━━━━━ GIVEN DATA ━━━━━
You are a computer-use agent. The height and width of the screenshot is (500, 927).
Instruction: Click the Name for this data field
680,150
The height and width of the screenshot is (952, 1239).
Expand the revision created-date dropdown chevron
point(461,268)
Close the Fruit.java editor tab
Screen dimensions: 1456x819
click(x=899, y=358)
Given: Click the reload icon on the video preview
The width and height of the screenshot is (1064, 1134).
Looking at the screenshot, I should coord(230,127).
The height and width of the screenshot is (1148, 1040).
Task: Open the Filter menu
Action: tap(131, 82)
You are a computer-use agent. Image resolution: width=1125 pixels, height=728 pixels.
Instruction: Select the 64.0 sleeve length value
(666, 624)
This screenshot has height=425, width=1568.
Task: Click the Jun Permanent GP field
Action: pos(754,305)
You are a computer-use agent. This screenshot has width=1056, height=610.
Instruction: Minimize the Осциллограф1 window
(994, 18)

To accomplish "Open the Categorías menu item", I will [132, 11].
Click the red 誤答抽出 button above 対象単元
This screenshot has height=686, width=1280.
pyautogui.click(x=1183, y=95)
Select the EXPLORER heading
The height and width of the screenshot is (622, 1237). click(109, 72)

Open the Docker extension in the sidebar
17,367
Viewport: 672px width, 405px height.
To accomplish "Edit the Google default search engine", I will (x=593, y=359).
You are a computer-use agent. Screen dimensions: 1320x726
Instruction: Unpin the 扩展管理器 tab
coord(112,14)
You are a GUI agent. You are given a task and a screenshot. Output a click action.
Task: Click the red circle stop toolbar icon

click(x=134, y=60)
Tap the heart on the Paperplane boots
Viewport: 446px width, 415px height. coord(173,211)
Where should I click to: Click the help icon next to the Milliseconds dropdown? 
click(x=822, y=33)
━━━━━
Reproduce these lines verbatim, covering every one of the records.

§ COMPLETED TASK:
You are a computer-use agent. The height and width of the screenshot is (500, 927).
Instruction: Click the Name for this data field
680,150
The height and width of the screenshot is (952, 1239).
Expand the revision created-date dropdown chevron
point(461,268)
Close the Fruit.java editor tab
Screen dimensions: 1456x819
click(x=899, y=358)
Given: Click the reload icon on the video preview
The width and height of the screenshot is (1064, 1134).
Looking at the screenshot, I should coord(230,127).
The height and width of the screenshot is (1148, 1040).
Task: Open the Filter menu
Action: tap(131, 82)
You are a computer-use agent. Image resolution: width=1125 pixels, height=728 pixels.
Instruction: Select the 64.0 sleeve length value
(666, 624)
This screenshot has height=425, width=1568.
Task: Click the Jun Permanent GP field
Action: pos(754,305)
You are a computer-use agent. This screenshot has width=1056, height=610.
Instruction: Minimize the Осциллограф1 window
(994, 18)

To accomplish "Open the Categorías menu item", I will [132, 11].
Click the red 誤答抽出 button above 対象単元
This screenshot has height=686, width=1280.
pyautogui.click(x=1183, y=95)
Select the EXPLORER heading
The height and width of the screenshot is (622, 1237). click(109, 72)

Open the Docker extension in the sidebar
17,367
Viewport: 672px width, 405px height.
To accomplish "Edit the Google default search engine", I will (x=593, y=359).
You are a computer-use agent. Screen dimensions: 1320x726
Instruction: Unpin the 扩展管理器 tab
coord(112,14)
You are a GUI agent. You are given a task and a screenshot. Output a click action.
Task: Click the red circle stop toolbar icon

click(x=134, y=60)
Tap the heart on the Paperplane boots
Viewport: 446px width, 415px height. coord(173,211)
Where should I click to: Click the help icon next to the Milliseconds dropdown? 
click(x=822, y=33)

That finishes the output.